● **GIVEN INSTRUCTION**: Copy from the crash news report, word for word, the passage between "By that time, the" and "4 p.m. Saturday.", inclusive.

● **EXTRACT**:
[Begin]

Hissrich could not disclose the status of the driver of the vehicle and did not say if the fatalities were employees of the center or individuals visiting to donate plasma.

Additionally, one person was in critical condition and transported to a local trauma center, Hissrich said. Another person was injured, and one paramedic was transported due to smoke inhalation. A firefighter was also transported.

There were 10 employees and five donors inside the building when the crash occurred, but Hissrich said that it appeared the building was cleared of people by 1 p.m. Saturday.

By that time, the vehicle was still inside the building. Firefighters had extinguished the fire inside the building and the center was being examined for structural damage.

A crew of public safety officials and a tow truck company removed the vehicle from the building by about 4 p.m. Saturday.

Jason Bezes, a tow truck driver who was in the parking lot across from the Biomat center at the same time the vehicle crashed into the building, said he estimates the car was moving over 100 miles per hour. It appeared to have come from the West End Bridge before breaking through the building’s wall, and didn’t stop until it reached the back of the building, he said.

Bezes, who is also a volunteer firefighter, said the vehicle couldn’t be seen from the front entrance immediately after the incident.

Employees sitting outside the building declined to comment.

Immediately after the vehicle broke through the building’s wall, Bezes said, people came out worried about burning and itching on their arms and saying they couldn’t breathe. One said there was a woman inside donating plasma. Another said they thought people were dead.

“I just saw people running at me,” Bezes said. “It happened so fast, people were just panicking.”

During a Saturday afternoon press briefing, Hissrich said public safety officials were still working to document the scene, determine the background of the driver and determine where the victims were at the time of the crash — inside the car or inside the building.

[End]

● **COLLECTED DATA**:
[Begin]

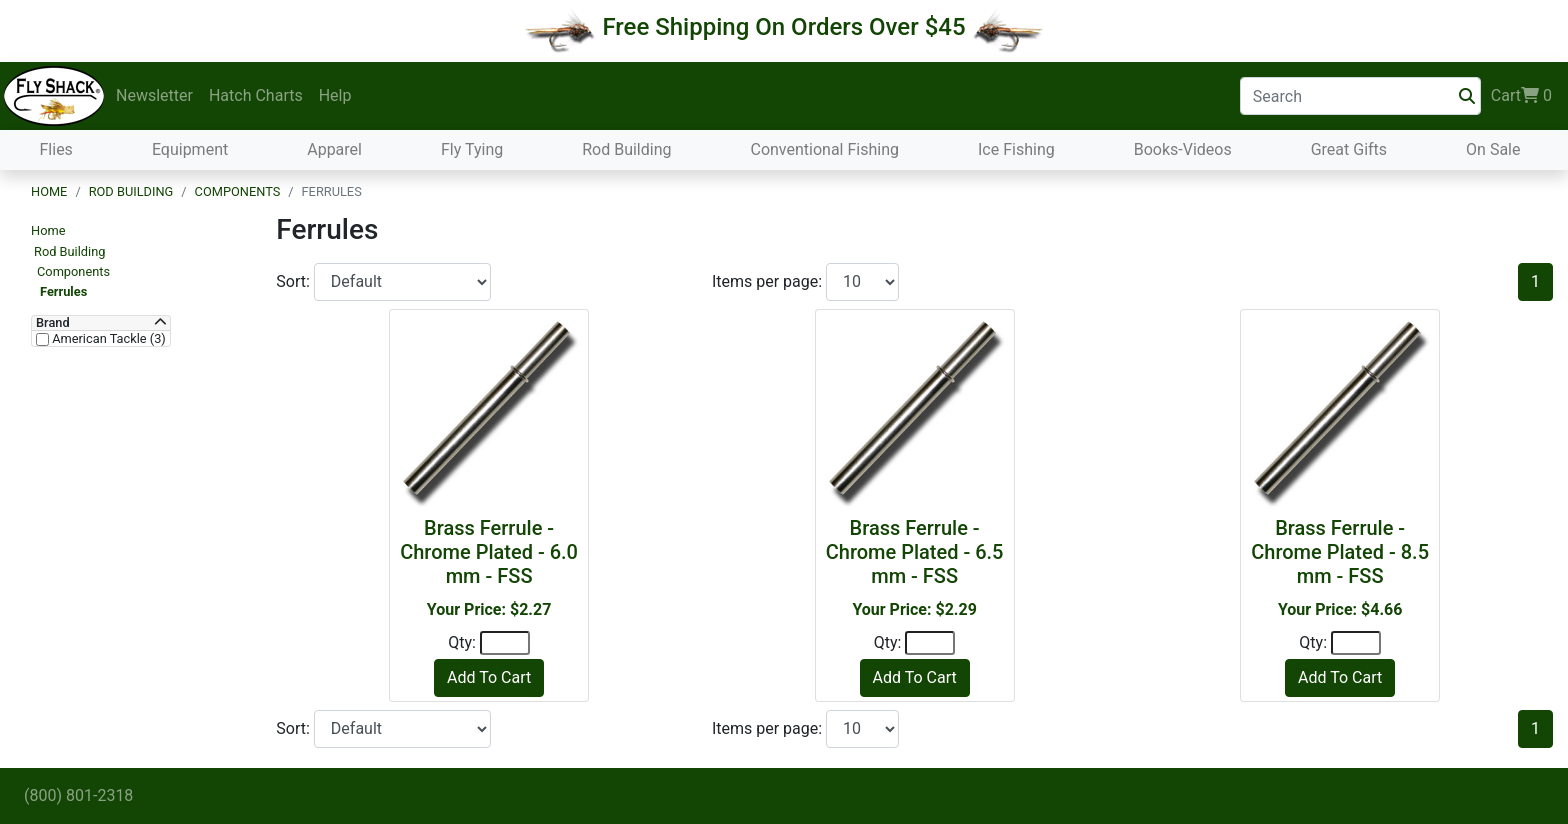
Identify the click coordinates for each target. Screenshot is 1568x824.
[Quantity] (505, 643)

[End]

● **EXERCISE RESPONSE**:
By that time, the vehicle was still inside the building. Firefighters had extinguished the fire inside the building and the center was being examined for structural damage.

A crew of public safety officials and a tow truck company removed the vehicle from the building by about 4 p.m. Saturday.